Pulled Barbecue Jackfruit

By Jana Kalalova

Jackfruit is a very peculiar looking fruit originating from southern India and Malaysia. Its stringy texture in combination with home made smoky barbecue sauce makes for a perfect replacement of pulled pork or other meat so it's recently been causing quite a stir in the vegan world. You can eat it in a bun paired with green leaves or coleslaw, or just with some baked potatoes or sweet potatoes on the side.

Ingredients

For 4 portions:

  • 1 tbsp smoked paprika

  • 2 tbsp tomato ketchup

  • 1 tbsp Demerara sugar

  • 1 tbsp Dijon mustard

  • Sea salt

  • Freshly ground pepper

  • 4 burger buns

  • 1 onion

  • 400g tin of jackfruit

  • 200ml boiling water

  • 1 tbsp olive oil

  • Mixed salad leaves, coleslaw or avocado, to serve

Image credit: Treehugger

Image credit: Abel & Cole

How to prepare

  1. Fill and boil your kettle. Add 1 tbsp smoked paprika to a large bowl or jug and stir in 2 tbsp tomato ketchup, 1 tbsp each Demerara sugar and Dijon mustard and a good pinch of salt and pepper. Mix well, then stir in 200ml boiling water to make a barbecue sauce

  2. Peel and thinly slice the onion. Drain the tin of jackfruit.

  3. Set a large pan over a medium-high heat and pour in 1 tbsp olive oil. Add the onion and season with a pinch of salt and pepper. Cook, stirring, for 5-6 mins till the onion has softened looks glossy.

  4. Reduce the heat to medium and stir in the jackfruit. Pour in the barbecue sauce, stir to mix then use the back of a fork or a potato masher to pull apart the jackfruit in the sauce.

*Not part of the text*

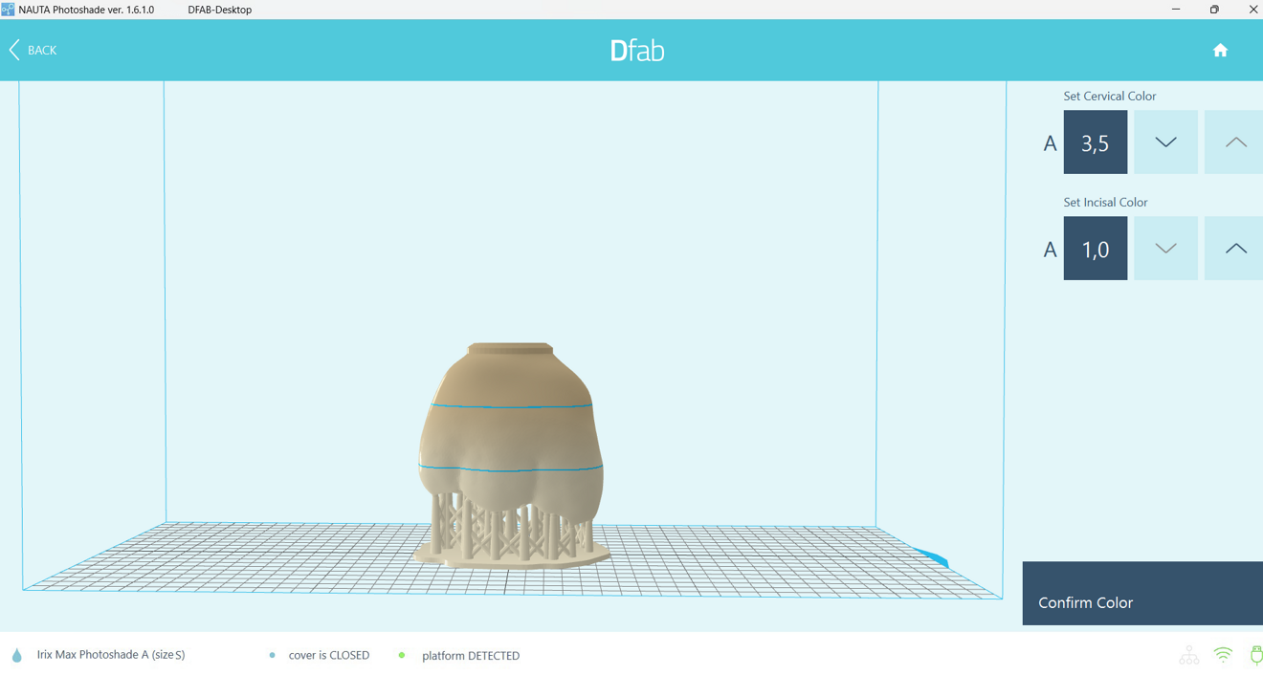Click the NAUTA Photoshade app icon in title bar
This screenshot has width=1263, height=675.
[x=9, y=10]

  5. Pop a lid on the pan, turn the heat down to low and gently cook the jackfruit for 15-20 mins, till the sauce has reduced and is sticky. While it's cooking, continue to mash the jackfruit every so often till it’s all in strands.

  6. Taste the pulled jackfruit and add a pinch more salt or pepper if you think it needs it. Pile the pulled jackfruit into warmed buns with a handful of mixed salad leaves, coleslaw or slices of avocado, and serve.